> _AIM OF THE EXERCISE_: Copy the data below line for line, changing nothing.

> _DATA SHOWN_:
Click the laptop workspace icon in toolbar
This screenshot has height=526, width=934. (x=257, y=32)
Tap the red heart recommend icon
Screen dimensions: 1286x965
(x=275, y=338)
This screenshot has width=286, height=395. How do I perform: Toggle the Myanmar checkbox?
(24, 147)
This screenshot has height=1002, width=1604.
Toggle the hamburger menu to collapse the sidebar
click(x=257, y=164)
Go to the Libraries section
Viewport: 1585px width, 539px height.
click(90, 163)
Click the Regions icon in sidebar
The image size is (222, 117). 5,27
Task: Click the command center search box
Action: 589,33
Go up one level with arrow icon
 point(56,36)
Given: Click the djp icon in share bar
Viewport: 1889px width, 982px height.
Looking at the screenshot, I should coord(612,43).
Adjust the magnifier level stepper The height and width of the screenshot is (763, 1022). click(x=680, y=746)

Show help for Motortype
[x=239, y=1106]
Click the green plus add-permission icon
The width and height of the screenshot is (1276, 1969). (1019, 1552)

> _RIGHT ANSWER_:
Click the laptop workspace icon in toolbar
This screenshot has height=526, width=934. (x=257, y=32)
Tap the red heart recommend icon
Screen dimensions: 1286x965
(x=275, y=338)
This screenshot has width=286, height=395. How do I perform: Toggle the Myanmar checkbox?
(24, 147)
This screenshot has height=1002, width=1604.
Toggle the hamburger menu to collapse the sidebar
click(x=257, y=164)
Go to the Libraries section
Viewport: 1585px width, 539px height.
click(90, 163)
Click the Regions icon in sidebar
The image size is (222, 117). 5,27
Task: Click the command center search box
Action: 589,33
Go up one level with arrow icon
 point(56,36)
Given: Click the djp icon in share bar
Viewport: 1889px width, 982px height.
Looking at the screenshot, I should coord(612,43).
Adjust the magnifier level stepper The height and width of the screenshot is (763, 1022). click(x=680, y=746)

Show help for Motortype
[x=239, y=1106]
Click the green plus add-permission icon
The width and height of the screenshot is (1276, 1969). (1019, 1552)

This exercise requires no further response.